A Polícia Civil do Rio Grande do Sul prendeu, na tarde de quinta-feira (12), Tiago Benhur Flores Pereira, conhecido como Benhur, em uma casa de luxo em Santa Catarina. Ele era considerado o número 1 da lista vermelha do estado e um dos homens mais procurados do Brasil.
Benhur estava foragido desde julho de 2024, quando rompeu a tornozeleira eletrônica durante uma prisão domiciliar humanitária. Ele possui uma pena total superior a 150 anos de prisão e é apontado como uma das principais lideranças da maior organização criminosa do estado.
A prisão ocorreu após um ano e meio de monitoramento. O delegado Carlos Wendt, do Departamento Estadual de Investigações do Narcotráfico (DENARC), informou que a casa onde Benhur estava escondido foi cercada antes da abordagem. Ele não ofereceu resistência e foi encontrado junto com a companheira.
““Levamos um grande efetivo, fizemos todo um cercamento na região da mata que tinha em volta, estávamos com um helicóptero também nos apoiando”, disse Wendt.”

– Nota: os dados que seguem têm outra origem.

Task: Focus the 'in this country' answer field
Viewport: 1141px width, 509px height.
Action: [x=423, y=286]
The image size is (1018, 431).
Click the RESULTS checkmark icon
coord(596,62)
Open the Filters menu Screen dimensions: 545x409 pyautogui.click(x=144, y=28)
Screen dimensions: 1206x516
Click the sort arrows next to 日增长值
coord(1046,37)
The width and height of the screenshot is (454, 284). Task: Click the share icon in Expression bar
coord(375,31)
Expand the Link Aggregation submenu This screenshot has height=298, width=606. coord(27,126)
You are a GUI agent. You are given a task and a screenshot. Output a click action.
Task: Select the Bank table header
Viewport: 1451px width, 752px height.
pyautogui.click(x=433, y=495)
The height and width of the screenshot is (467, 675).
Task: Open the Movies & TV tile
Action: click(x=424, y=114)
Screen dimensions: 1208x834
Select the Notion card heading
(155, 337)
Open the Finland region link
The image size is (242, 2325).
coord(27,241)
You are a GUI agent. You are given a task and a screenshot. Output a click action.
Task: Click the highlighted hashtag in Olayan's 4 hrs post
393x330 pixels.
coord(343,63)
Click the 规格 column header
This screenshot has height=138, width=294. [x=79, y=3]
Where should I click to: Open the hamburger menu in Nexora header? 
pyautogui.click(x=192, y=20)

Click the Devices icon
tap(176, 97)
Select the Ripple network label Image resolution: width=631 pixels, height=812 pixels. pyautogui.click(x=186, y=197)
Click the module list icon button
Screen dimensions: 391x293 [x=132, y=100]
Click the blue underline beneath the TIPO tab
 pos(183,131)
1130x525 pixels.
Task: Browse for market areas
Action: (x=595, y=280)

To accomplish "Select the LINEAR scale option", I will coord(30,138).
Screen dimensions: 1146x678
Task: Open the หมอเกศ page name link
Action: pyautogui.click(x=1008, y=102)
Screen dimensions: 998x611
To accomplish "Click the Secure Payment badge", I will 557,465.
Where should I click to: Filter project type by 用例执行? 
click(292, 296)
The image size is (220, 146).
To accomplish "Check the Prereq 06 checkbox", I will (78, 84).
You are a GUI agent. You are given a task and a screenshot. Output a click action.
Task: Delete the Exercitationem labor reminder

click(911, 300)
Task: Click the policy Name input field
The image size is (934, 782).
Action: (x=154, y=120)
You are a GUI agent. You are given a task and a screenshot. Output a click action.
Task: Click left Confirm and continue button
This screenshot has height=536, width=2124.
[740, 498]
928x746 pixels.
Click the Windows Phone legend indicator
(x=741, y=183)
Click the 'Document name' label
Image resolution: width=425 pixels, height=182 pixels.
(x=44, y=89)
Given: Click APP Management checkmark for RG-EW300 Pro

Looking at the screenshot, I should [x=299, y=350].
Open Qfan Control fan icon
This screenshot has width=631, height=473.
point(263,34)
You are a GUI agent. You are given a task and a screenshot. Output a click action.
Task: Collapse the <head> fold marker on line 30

No local, foram apreendidos dois carros de luxo e aparelhos de telefone celular. Benhur é considerado responsável por grandes cargas de drogas que ingressam no estado, movimentando um esquema milionário.
A Polícia Civil investiga a propriedade do imóvel onde ele estava escondido e analisa os elementos encontrados. O homem deve passar por audiência de custódia nesta sexta-feira (13), e a polícia planeja solicitar sua transferência para o Rio Grande do Sul.
Benhur tinha ao menos cinco mandados de prisão ativos, incluindo três preventivos relacionados a investigações sobre organização criminosa. Um dos mandados foi expedido dias antes de sua fuga, quando ele foi autorizado a cumprir pena em casa devido a problemas de saúde.
Em 2017, Benhur foi apontado como mentor de um plano para construir um túnel de fuga em massa do Presídio Central de Porto Alegre, que foi frustrado pela Operação Túnel Santo. O projeto custou cerca de R$ 1 milhão e visava libertar mais de mil presos da mesma facção.
Além de sua condenação por esse crime, sua ficha criminal inclui organização criminosa, roubo majorado, tráfico de drogas, associação para o tráfico e receptação. Dentro do sistema prisional, ele exercia influência significativa, sendo considerado o ‘prefeito’ dos detentos do Pavilhão B do Presídio Central.